It is usual to speak of the "all-sufficiency of natural selection," yet
the champion of the selection-theory admits, as he needs must, that the
struggle for existence and selection can of themselves create absolutely
nothing, no new character, no new or higher combination of the vital
elements; they can only take what is already given; they can only select
and eliminate among the wealth of what is offered.(38) And the offerer is
Life itself by virtue of its mysterious capacity for boundless and
inexhaustible variability, self-enrichment and increase. The "struggle for
existence" only digs the bed through which life's stream flows, draws the
guiding-line, and continually stimulates it to some fresh revelation of
its wealth. But this wealth was there from the beginning; it was, to use
the old word, "potential" in the living, and included with it in the
universal being from which life was called forth. The struggle for
existence is only the steel which strikes the spark from the flint; is,
with its infinite forms and components, only the incredibly complex
channel through which life forces its way upwards. If we keep this clearly
in mind, the alarming and ominous element in the theory shrinks to half
its dimensions.
And, finally, if we can rid ourselves of the peculiar fascination which
this theory exercises, we soon begin to discover what extraordinary
improbability and fundamental artificiality it implies. "Utility" is
maintained to be that which absolutely, almost tyrannically, determines
form and development in the realm of the living. Is this an idea that
finds any analogy elsewhere in nature? Those who uphold the theory most
strongly are wont to compare the development of organisms to
crystal-formation in order in some way to tack on the living to the
not-living. Crystal-formation, with its processes of movement and
form-development, is, they say, a kind of connecting link between the
living and the not-living. And in truth we find here, as in the realm of
life, species-formation, development into individuals, stages and systems.

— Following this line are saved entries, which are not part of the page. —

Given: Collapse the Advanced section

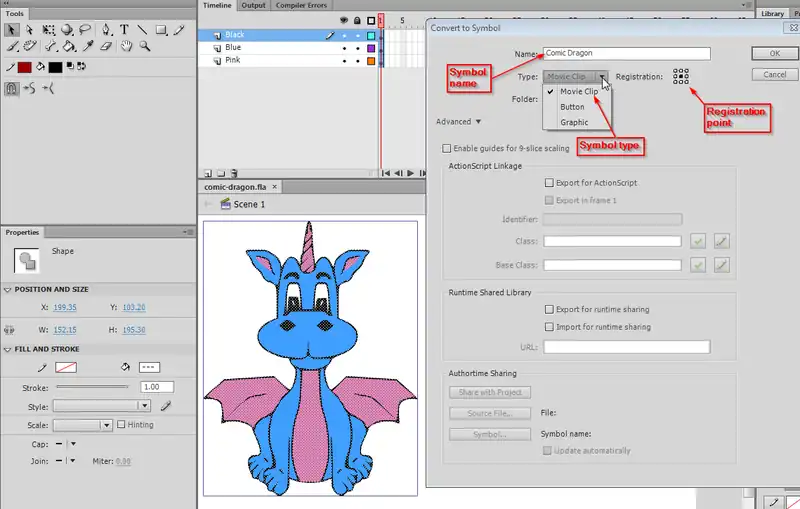Looking at the screenshot, I should point(459,122).
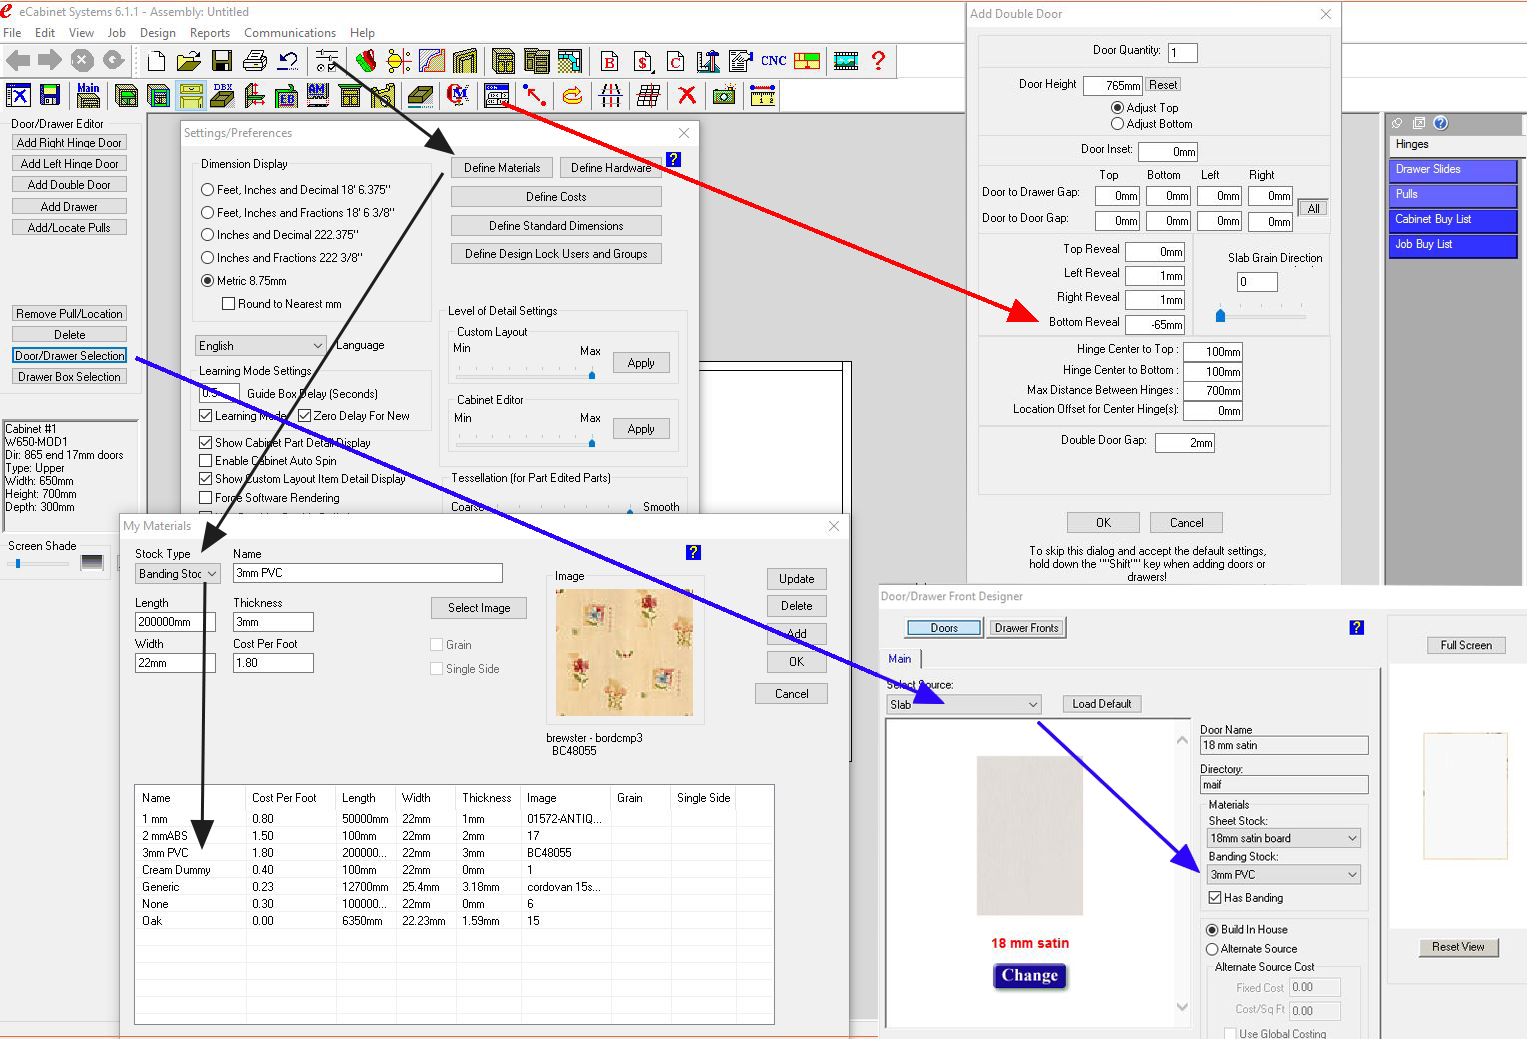
Task: Click the New document icon
Action: point(156,61)
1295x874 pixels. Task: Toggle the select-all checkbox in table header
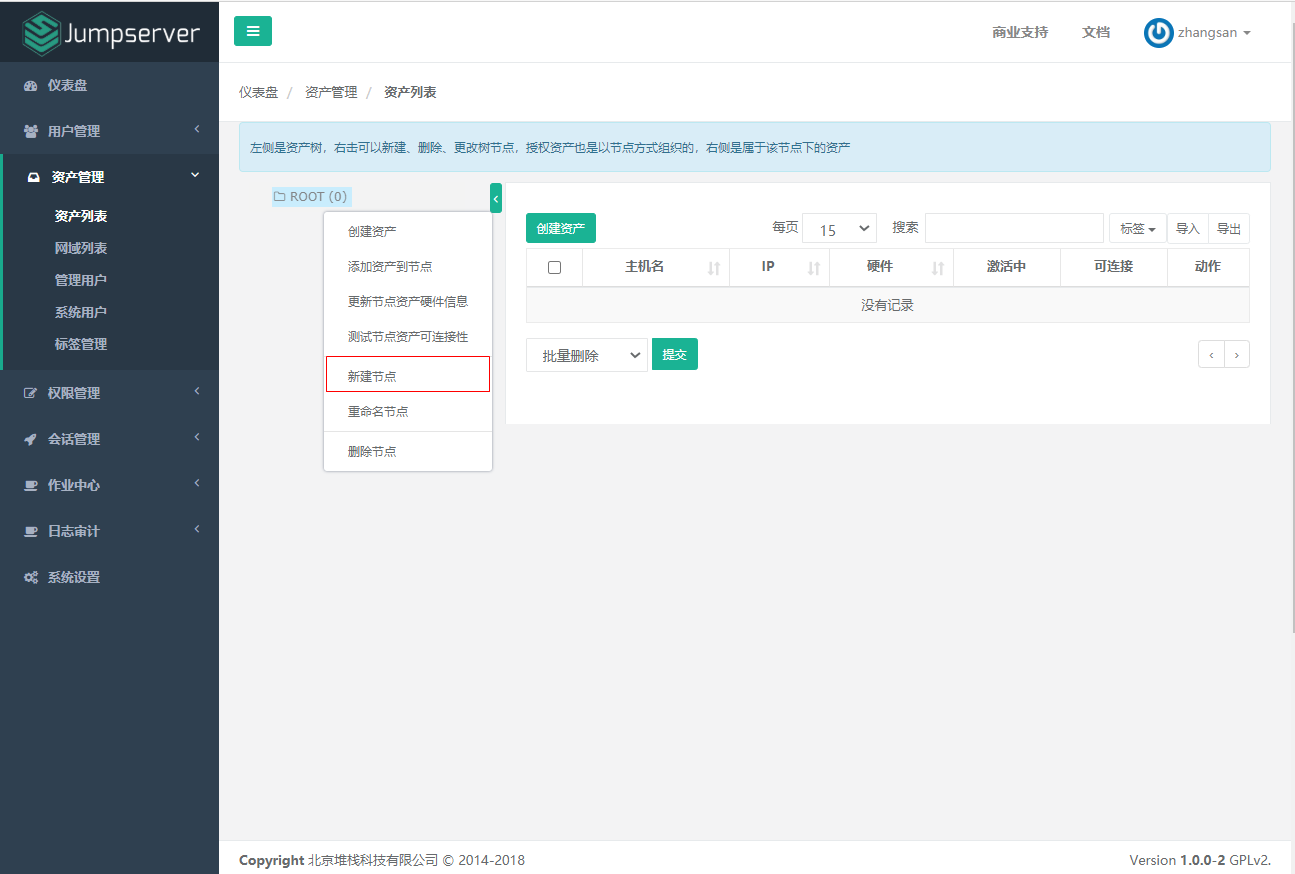(554, 266)
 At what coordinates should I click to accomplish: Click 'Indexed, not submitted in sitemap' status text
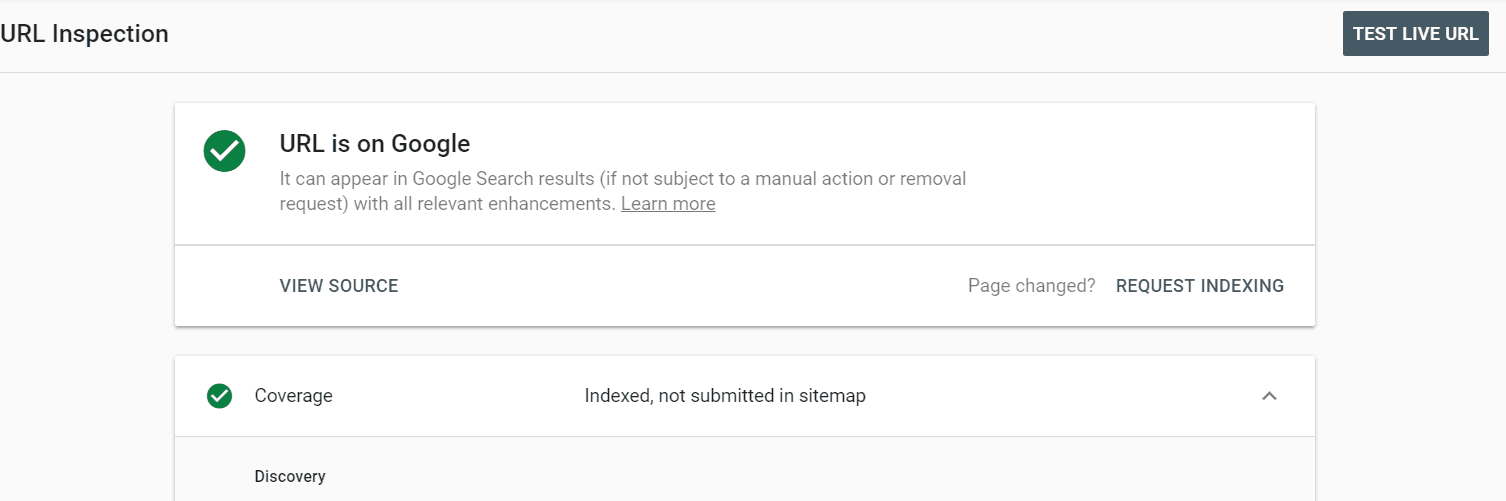pos(725,396)
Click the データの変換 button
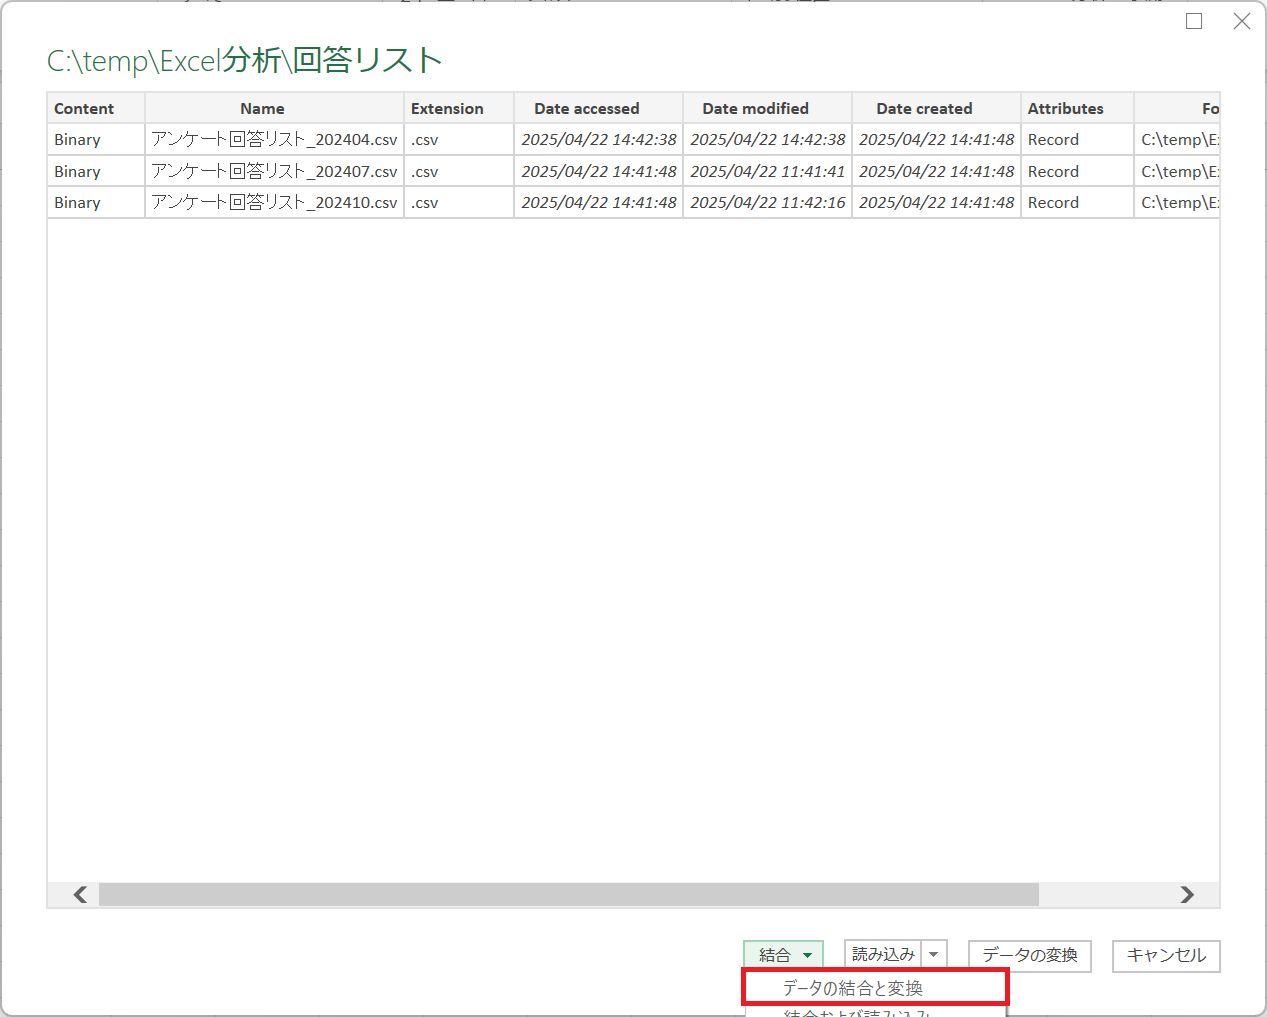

But all this takes place without any hint of "struggle for existence," of
laboriously "selective" processes, or of ingenious accumulation of
"variations." The "species" of crystals are formed not according to
utility, but according to inherent, determining laws of development, to
which the diversity of their individual appearances is due. If "Life" were
only a higher potential of what is already stirring in crystallisation, as
this view suggests, then we should expect to find fixed tendencies,
determined from within, in accordance with which life would pass through
the cycle of its forms and possibilities, and rise spontaneously through
gradual stages.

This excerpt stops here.